_YOUR INSTRUCTIONS_:
A single number is the answer: how many lines of the data hold "agent"?
········
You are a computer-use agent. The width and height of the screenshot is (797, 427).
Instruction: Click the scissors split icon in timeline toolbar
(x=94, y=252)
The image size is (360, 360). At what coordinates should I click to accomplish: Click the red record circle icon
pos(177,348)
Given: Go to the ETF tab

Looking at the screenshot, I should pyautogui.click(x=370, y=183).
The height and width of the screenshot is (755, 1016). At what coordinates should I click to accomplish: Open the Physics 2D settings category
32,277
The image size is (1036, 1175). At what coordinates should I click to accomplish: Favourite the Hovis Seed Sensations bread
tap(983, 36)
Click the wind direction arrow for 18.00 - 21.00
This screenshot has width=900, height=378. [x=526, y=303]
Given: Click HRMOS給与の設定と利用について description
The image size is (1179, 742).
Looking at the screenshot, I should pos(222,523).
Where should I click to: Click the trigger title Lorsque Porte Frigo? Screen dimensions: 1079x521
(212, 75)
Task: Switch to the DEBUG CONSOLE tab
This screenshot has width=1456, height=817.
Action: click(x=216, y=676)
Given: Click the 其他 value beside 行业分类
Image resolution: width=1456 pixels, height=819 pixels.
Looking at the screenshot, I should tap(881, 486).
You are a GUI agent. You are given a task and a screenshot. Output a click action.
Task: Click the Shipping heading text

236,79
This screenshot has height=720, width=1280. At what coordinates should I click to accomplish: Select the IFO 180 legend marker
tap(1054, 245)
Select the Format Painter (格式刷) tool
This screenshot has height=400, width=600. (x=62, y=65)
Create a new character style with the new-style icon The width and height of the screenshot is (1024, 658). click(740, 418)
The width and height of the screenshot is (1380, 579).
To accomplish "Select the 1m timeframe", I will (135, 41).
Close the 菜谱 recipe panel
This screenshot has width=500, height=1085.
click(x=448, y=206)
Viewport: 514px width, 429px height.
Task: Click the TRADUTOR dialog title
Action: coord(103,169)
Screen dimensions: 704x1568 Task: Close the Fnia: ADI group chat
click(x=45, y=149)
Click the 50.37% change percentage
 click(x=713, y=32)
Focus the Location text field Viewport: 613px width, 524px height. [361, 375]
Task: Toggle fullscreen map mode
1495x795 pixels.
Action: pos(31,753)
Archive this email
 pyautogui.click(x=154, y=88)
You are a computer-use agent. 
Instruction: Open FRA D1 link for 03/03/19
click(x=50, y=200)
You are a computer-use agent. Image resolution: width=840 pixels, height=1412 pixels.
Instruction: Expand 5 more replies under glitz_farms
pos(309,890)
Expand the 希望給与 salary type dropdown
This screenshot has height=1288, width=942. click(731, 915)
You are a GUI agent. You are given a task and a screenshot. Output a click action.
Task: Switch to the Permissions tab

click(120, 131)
········
_EXERCISE OUTPUT_:
5